### TAREAS REQUERIDAS
a: En el texto sobre Keynes y Friedman, ¿con qué figura histórica se compara a Friedman?
b: Sigue escribiendo el texto sobre Keynes y Friedman a partir de su última oración.

### TEXTO EXTRAÍDO
La economía clásica decía que la respuesta a casi todos los problemas era dejar
que la oferta y la demanda hicieran su trabajo. Pero la economía clásica no ofrecía ni explicaciones ni
soluciones para la Gran Depresión. Hacia mediados de la década del 30, los
retos a la ortodoxia ya no podían contenerse. Keynes desempeñó la función de
Martín Lutero, al proporcionar el rigor intelectual necesario para hacer
respetable la herejía. Aunque Keynes no era de izquierda -vino a salvar el
capitalismo, no a enterrarlo-, su teoría afirmaba que no se podía esperar que
los mercados libres proporcionaran pleno empleo, y estableció una nueva base
para la intervención estatal a gran escala en la economía.

El keynesianismo constituyó una gran reforma del pensamiento
económico. Inevitablemente, le siguió una contrarreforma. Diversos economistas
desempeñaron un papel importante en la gran recuperación de la economía clásica
entre 1950 y 2000, pero ninguno fue tan influyente como Milton Friedman. Si
Keynes fue Lutero, Friedman fue Ignacio de Loyola, el fundador de los jesuitas.
Y, al igual que los jesuitas, los seguidores de Friedman han actuado como una
especie de disciplinado ejército de fieles, que provocaron una amplia, pero
incompleta, retirada de la herejía keynesiana. A fines del siglo XX, la
economía clásica había recuperado buena parte de su anterior hegemonía, aunque
no toda; a Friedman le corresponde buena parte del mérito.

No quiero llevar demasiado lejos la analogía religiosa. La
teoría económica aspira al menos a ser ciencia, no teología; se ocupa de la
tierra, no del cielo. La teoría keynesiana se impuso en un principio porque era
mucho mejor que la ortodoxia clásica a la hora de dar sentido al mundo que nos
rodea. Y la crítica de Friedman a Keynes adquirió influencia porque supo
detectar los puntos débiles del keynesianismo. Y sólo a modo de aclaración:
aunque este artículo sostiene que Friedman estaba equivocado en algunos
aspectos, lo considero un gran economista y un gran hombre.

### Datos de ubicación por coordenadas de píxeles
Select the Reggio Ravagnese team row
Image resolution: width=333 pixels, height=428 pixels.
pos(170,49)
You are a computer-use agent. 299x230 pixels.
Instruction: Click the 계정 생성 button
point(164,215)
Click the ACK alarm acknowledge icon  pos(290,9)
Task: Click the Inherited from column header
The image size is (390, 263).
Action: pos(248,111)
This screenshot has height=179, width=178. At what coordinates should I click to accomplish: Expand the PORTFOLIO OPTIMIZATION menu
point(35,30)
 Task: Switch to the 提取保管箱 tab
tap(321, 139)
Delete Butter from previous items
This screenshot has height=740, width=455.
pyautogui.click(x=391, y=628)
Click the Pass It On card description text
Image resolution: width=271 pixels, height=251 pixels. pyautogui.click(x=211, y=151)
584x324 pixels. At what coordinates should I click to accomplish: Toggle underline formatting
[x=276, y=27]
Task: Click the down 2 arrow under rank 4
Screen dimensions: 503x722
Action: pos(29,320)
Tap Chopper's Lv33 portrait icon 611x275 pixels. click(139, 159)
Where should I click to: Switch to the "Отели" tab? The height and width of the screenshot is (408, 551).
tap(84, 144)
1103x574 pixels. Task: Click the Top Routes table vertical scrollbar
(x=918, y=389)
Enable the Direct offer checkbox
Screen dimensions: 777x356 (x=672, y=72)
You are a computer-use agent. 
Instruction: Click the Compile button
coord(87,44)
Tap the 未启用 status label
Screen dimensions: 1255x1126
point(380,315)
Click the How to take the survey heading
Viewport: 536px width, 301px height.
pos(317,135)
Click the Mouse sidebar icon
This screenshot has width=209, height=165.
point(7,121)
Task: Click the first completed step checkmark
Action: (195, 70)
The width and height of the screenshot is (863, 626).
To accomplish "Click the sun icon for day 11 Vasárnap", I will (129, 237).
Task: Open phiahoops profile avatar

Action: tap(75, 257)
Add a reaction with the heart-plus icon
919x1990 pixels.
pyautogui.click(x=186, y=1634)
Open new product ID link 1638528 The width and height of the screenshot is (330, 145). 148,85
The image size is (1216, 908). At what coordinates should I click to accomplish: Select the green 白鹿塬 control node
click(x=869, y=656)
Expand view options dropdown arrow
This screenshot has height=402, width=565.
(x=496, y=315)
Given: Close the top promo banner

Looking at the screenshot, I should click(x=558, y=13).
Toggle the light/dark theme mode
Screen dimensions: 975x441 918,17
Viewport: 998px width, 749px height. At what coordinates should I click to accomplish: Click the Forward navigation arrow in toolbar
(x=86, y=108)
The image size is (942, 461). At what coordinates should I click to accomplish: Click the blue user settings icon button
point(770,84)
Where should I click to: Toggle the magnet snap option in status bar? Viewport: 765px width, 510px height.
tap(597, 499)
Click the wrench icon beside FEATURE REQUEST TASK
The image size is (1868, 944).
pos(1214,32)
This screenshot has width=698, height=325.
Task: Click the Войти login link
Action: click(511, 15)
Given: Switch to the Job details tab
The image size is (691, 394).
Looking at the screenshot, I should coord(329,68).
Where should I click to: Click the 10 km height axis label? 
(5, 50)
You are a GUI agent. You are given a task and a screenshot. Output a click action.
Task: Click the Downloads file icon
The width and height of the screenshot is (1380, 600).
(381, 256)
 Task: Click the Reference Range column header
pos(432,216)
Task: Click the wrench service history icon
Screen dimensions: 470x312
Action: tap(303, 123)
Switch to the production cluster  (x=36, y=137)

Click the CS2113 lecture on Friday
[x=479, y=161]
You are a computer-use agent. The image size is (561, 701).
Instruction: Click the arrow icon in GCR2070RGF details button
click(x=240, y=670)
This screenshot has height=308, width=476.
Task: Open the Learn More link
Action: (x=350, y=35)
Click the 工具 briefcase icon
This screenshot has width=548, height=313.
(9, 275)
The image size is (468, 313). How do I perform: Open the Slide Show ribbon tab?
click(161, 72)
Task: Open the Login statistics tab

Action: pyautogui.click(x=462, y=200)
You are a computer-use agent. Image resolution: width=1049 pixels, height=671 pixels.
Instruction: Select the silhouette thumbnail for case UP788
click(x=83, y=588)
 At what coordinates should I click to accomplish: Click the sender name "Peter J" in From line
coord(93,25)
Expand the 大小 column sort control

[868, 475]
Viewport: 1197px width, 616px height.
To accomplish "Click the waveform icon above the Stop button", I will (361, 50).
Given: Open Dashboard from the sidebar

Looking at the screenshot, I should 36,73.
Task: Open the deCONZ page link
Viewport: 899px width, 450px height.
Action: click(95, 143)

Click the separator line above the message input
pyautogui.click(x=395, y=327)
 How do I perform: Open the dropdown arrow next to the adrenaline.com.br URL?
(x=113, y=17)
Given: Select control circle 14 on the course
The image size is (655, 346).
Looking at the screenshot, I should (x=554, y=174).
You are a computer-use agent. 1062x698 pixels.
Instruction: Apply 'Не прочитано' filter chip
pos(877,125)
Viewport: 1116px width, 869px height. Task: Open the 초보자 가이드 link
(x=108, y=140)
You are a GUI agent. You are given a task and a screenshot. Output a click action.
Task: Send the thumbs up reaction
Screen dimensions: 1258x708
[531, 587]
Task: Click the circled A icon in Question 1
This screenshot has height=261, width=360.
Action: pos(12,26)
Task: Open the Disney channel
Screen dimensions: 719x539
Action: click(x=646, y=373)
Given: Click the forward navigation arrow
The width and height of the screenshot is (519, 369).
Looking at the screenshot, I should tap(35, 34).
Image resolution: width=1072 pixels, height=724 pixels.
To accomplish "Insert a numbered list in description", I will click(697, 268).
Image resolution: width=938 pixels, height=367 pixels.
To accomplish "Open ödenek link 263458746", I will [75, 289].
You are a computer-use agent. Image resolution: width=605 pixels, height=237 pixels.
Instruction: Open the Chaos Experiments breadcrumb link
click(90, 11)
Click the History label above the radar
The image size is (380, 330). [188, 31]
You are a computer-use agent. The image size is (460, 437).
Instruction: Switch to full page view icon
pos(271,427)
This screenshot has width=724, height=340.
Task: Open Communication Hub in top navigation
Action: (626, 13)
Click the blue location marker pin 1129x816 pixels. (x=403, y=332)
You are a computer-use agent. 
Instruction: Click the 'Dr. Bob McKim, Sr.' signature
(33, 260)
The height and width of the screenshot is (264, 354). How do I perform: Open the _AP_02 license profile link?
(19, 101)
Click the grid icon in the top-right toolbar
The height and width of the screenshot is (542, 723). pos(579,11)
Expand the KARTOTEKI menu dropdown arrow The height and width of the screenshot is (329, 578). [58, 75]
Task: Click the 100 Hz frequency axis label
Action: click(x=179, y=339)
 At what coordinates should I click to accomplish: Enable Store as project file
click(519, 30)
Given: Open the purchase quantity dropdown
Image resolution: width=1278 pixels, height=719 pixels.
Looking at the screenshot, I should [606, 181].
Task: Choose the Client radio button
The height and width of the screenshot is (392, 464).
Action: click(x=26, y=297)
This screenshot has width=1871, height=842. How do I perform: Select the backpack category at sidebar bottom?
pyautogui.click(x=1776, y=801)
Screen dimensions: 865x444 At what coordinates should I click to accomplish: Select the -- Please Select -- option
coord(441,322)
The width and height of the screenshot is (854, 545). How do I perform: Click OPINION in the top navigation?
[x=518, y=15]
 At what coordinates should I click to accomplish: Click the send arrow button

### RESULTADOS DEL EJERCICIO
a: Con Ignacio de Loyola, el fundador de los jesuitas.

b:
Milton Friedman desempeñó tres funciones en la vida intelectual
del siglo XX. El economista que escribía análisis técnicos, más o menos
apolíticos, sobre el comportamiento de los consumidores y la inflación. El
político, que pasó décadas haciendo campaña en nombre del monetarismo. Y el
ideólogo, el gran divulgador de la doctrina del libre mercado.

¿Desempeñó el mismo hombre todas estas funciones? Sí y no. Las
tres estaban guiadas por la fe de Friedman en las verdades clásicas de la
economía del libre mercado. Además, su eficacia como divulgador y propagandista
descansaba en parte en su merecida fama de profundo economista teórico. Pero
hay una diferencia importante entre el rigor de su obra como economista
profesional y la lógica más débil -y a veces cuestionable- de sus
pronunciamientos como intelectual público.
Mientras que la obra teórica de Friedman es universalmente admirada por los
economistas profesionales, hay muchos más reparos respecto a sus
pronunciamientos políticos. Y existen serias dudas respecto a su honradez
intelectual cuando le hablaba a la gran masa de ciudadanos.

Hablemos de Friedman en cuanto teórico económico. Durante la
mayor parte de los dos siglos pasados, el pensamiento económico estuvo dominado
por el concepto del Homo economicus. El hipotético Hombre Económico sabe lo que
quiere; sus preferencias pueden expresarse matemáticamente mediante una función
de utilidad, y sus decisiones están guiadas por cálculos racionales acerca de
cómo maximizar esa función. Ya sean los consumidores al decidir entre cereales
normales o cereales integrales para el desayuno, o los inversores que deciden
entre acciones y bonos, se supone que esas decisiones se basan en comparaciones
de la utilidad marginal, o del beneficio añadido que el comprador obtendría al
adquirir una pequeña cantidad de las alternativas disponibles.

Es fácil burlarse de este cuento. Nadie, ni siquiera los
economistas ganadores del Premio Nobel, toma las decisiones de ese modo. Pero
la mayoría de los economistas, yo incluido, consideramos útil al Hombre
Económico, entendiendo que se trata de una representación idealizada de lo que
realmente pensamos que ocurre. Las personas tienen preferencias y por lo
general toman decisiones sensatas, aunque no maximicen literalmente la
utilidad. Uno podría preguntarse por qué no representar a las personas tal como
realmente son. La respuesta es que la abstracción, la simplificación, es el
único modo de que podamos imponer cierto orden intelectual en la complejidad de
la vida económica.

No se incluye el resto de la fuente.